(EDITOR’S NOTE: This is the third article in a five-part series spotlighting the work of the second cohort of start-ups comprising Oak Ridge National Laboratory’s “Innovation Crossroads” initiative. They arrived in the area in May to begin their two-year effort to further advance their early stage energy-focused companies.)
By Tom Ballard, Chief Alliance Officer, PYA
One characteristic of many young entrepreneurs we have met and interviewed since launching teknovation.biz in early 2012 is the influence that their parents had on their pursuits. That’s certainly the case with Justin Nussbaum who is part of the second cohort of Oak Ridge National Laboratory’s (ORNL) “Innovation Crossroads” initiative.
The Founder and Chief Executive Officer of Ascend Manufacturing told us that his father had a lot of tools that were available to the young son as he grew-up in Clearwater, FL. “I enjoyed using them and, over time, they slowly became mine,” Nussbaum says. “I liked to take things apart. If I wanted something, I just built it.”
That curiosity led him to the University of South Florida where, as a volunteer at the school’s Micro-Integration Lab, Nussbaum was exposed to 3D printing. His interest in 3D printing began with the repair of a Fab@Home, one of the first commercially available hobby-level 3D printers. Nussbaum then used the printer to conduct research for his master’s degree and made his first invention disclosure for that work.
And, as they say, “game on” as his career path, at least for now, has been established. Ascend Manufacturing is developing an additive manufacturing system, called Large Area Projection Sintering (LAPS), that offers many advantages over new and traditional technologies. With LAPS, components can be economically created with increased production rates, reduced peak processing temperatures, and extended exposure times, enabling the processing of a broader range of materials while also providing superior mechanical properties.
“Our 3D printers are capable of making single components or can be used for the mass production of parts with superior performance, exotic materials and with integrated quality control and assurance,” Nussbaum writes on his LinkedIn page.
The recent USF graduate, with a doctorate in mechanical engineering, has been working on improving 3D printing technology for more than a decade. In fact, he filed a provisional patent five years ago for an origami approach to 3D-printing that allowed a component to be quickly produced in a flat orientation and later folded into a high strength 3D structure.
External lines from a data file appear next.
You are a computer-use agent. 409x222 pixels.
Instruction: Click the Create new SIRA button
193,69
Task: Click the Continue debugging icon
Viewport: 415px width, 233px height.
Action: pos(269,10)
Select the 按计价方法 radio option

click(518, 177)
Later, based on input from his advisor, Nussbaum started using powdered material, an oven and an entire layer based fusing process that employs a projector to literally project a high-intensity image onto the powdered material, fusing it in the shape of the projected image.
“That was Gen 0 . . . proving the concept of using a projector to melt high strength engineering thermoplastics,” he said. Think of Gen 0 as the proof of concept system. Gen 1 involved making parts through the new 3D projection process. “It was very slow,” Nussbaum said, taking over 8 hours in some cases to make a single one inch long part.
While very time consuming, the parts were stronger and more ductile than other 3D-printed parts, but the curious Ph.D. candidate wanted an answer to the question, “Why are we getting better properties?” He has a partial answer.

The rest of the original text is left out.